What you will do.
1 - Reproduce word for word the part of the TensorFlow notebook below starting at "#print(hidden_layer_input)" and ending at "tf.add(tf.matmul(hidden_layer_output, w2), b2)".
2 - Continue the TensorFlow notebook below from the point where it stops.

Excerpted passage.
================
Unnamed: 0,f1,f2,f3,f4,f5,label
0,1.286233,15.643743,-1.879915,-11.294839,15.245472,0
1,2.853398,0.129878,17.620669,3.945204,8.157459,1
2,3.28531,3.17656,12.610554,-6.063613,1.831887,0
3,2.019516,-1.967793,9.306435,-0.938714,-1.203038,0
4,-2.326527,3.453234,13.855478,-5.236421,1.547216,0


In [4]:
#return the value count for label 1 and 0
df['label'].value_counts()

0    500
1    500
Name: label, dtype: int64

#### Define the loss function

In [5]:
def loss_fn(y,y_pred):
    """ 
    This function calculates the loss function. We use binary cross entropy for classification dataset.
    """
    loss= -tf.reduce_mean(y* tf.math.log(y_pred) + (1 - y) * tf.math.log(1 - y_pred))
    return loss

#### Define function to perform prediction

In [6]:
def sigmoid(x):
    """ 
    This function calculates the sigmoid function. We implement sigmoid function to transform the
    real value of prediction a range of (0,1).
    """
    return 1/(1 + tf.exp(-x))

def relu(x):
    """ 
    This function calculates the ReLU function. We implement ReLu as activation function that will return 0 
    for any negative value and if it is a positive value, it will return the value itself. 
    """
    return tf.maximum(0, x)

def forward(X, w1, b1, w2, b2):
    """ 
    This function calculates the forward pass (predicts the label). 
    The forward function takes the input data(X), weights(w1 and w2) and biases (b1 and b2). 
    To get the output layer probability we use the sigmoid function. 
    """
    hidden_layer_input= tf.add(tf.matmul(X, w1), b1)
    #print(hidden_layer_input)
    hidden_layer_output = tf.nn.relu(hidden_layer_input)
     #print(output_layer)
    output_layer = tf.add(tf.matmul(hidden_layer_output, w2), b2)
    output_layer_probability=tf.nn.sigmoid(output_layer)
    #print(output_layer_probability)
    return output_layer_probability


#### Define function for model training
Display the training and validation loss values for each epoch of the training loop. The displayed value must be in 6 decimal places.<br>
Hint: <br>
Use `tf.GradientTape` to compute the gradients.
================
Entries shown.
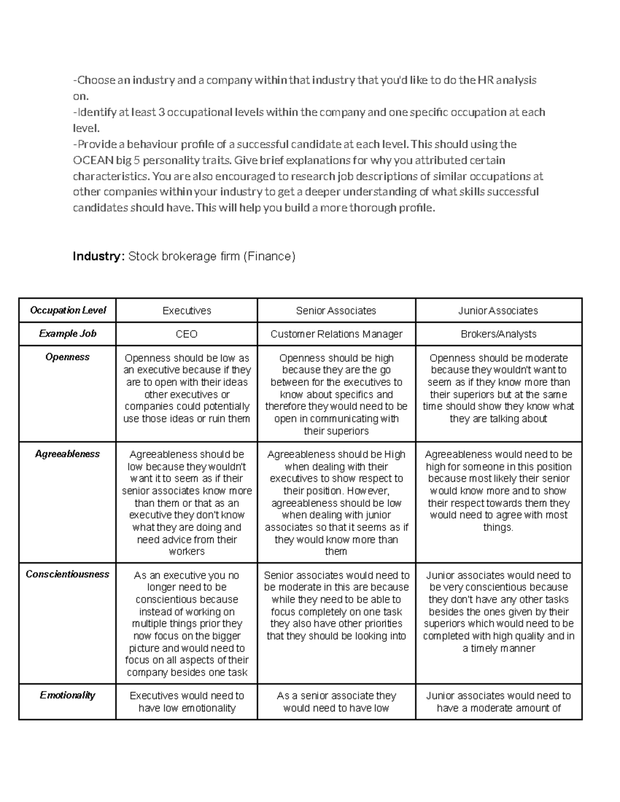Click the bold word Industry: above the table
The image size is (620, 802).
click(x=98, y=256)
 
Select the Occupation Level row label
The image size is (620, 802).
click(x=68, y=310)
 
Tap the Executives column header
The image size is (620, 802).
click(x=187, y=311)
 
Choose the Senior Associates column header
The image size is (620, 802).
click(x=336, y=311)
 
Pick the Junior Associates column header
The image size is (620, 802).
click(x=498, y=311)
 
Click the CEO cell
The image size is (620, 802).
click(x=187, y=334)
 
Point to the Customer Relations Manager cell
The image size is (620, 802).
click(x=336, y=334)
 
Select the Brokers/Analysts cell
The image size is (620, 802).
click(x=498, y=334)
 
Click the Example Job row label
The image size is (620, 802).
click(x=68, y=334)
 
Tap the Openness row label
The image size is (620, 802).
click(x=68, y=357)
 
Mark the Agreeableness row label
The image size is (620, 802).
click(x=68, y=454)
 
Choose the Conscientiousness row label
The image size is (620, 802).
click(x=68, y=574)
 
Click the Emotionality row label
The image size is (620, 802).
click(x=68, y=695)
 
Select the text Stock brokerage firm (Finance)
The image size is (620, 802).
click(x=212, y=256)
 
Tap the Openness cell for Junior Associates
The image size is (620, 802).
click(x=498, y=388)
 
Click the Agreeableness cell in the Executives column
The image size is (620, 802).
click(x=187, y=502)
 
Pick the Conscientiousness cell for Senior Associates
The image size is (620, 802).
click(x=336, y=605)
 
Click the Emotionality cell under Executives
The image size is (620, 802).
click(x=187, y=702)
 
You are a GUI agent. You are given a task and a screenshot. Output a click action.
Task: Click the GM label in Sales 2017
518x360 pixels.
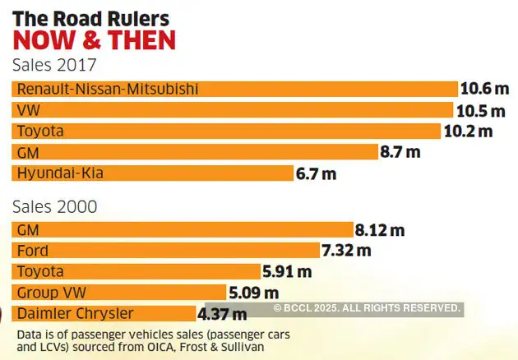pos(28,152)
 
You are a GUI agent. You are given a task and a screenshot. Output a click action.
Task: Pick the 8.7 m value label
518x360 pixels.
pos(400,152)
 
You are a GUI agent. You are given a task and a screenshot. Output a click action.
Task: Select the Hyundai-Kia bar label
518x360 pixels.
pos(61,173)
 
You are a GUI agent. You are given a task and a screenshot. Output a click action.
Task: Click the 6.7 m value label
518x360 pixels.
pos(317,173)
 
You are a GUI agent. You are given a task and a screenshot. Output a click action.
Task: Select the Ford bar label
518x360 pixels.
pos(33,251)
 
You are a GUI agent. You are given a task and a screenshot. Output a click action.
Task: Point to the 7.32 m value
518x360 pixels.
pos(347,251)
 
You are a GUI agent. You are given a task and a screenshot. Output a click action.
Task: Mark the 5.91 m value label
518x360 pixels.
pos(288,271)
================
Replies.
1 -
#print(hidden_layer_input)
    hidden_layer_output = tf.nn.relu(hidden_layer_input)
     #print(output_layer)
    output_layer = tf.add(tf.matmul(hidden_layer_output, w2), b2)

2 -
In [7]:
def train(X_train, y_train, w1, b1, w2, b2, learning_rate,batch_size):
    """ 
    This function performs the forward pass, computes the gradient and update the weights and biases.
    We train the model using mini batch gradient descent. It will splitting the data into smaller subsets 
    and calculate the gradient descent for each batch. Then update the weight and biases which are the model parameters. 
    """
    num_batches = len(X_train)//batch_size
    for batch in range(num_batches):
        start = batch * batch_size
        end = (batch + 1) * batch_size
        with tf.GradientTape() as tape:
            predictions = forward(X_train, w1, b1, w2, b2)
            current_loss = loss_fn(y_train, predictions)
        gradients = tape.gradient(current_loss, [w1, b1, w2, b2])
        w1.assign_sub(learning_rate * gradients[0])
        b1.assign_sub(learning_rate * gradients[1])
        w2.assign_sub(learning_rate * gradients[2])
        b2.assign_sub(learning_rate * gradients[3])
    return current_loss

    
def fit(X_train, y_train, X_val, y_val, epochs, learning_rate,batch_size,early_stopping_patience):
    """ 
    This function implements the training loop. 
    monitors the validation loss during training and stops the training process early if 
    there is no improvement in validation loss for a certain number of epochs.
    """
    best_val_loss = float('inf')  #we initialize best_val_loss as value positive infinity
    patience = early_stopping_patience
    train_loss_results = []
    val_loss_results = []
    
    for epoch in range(epochs):
        train_loss = train(X_train, y_train, w1, b1, w2, b2, learning_rate,batch_size)
        train_loss_results.append(train_loss)
        
        val_predictions = forward(X_val, w1, b1, w2, b2)
        val_loss = loss_fn(y_val, val_predictions)
        val_loss_results.append(val_loss)
        print(f"Epoch {epoch+1}/{epochs}: Training Loss: {train_loss.numpy():.6f}, Validation Loss: {val_loss.numpy():.6f}")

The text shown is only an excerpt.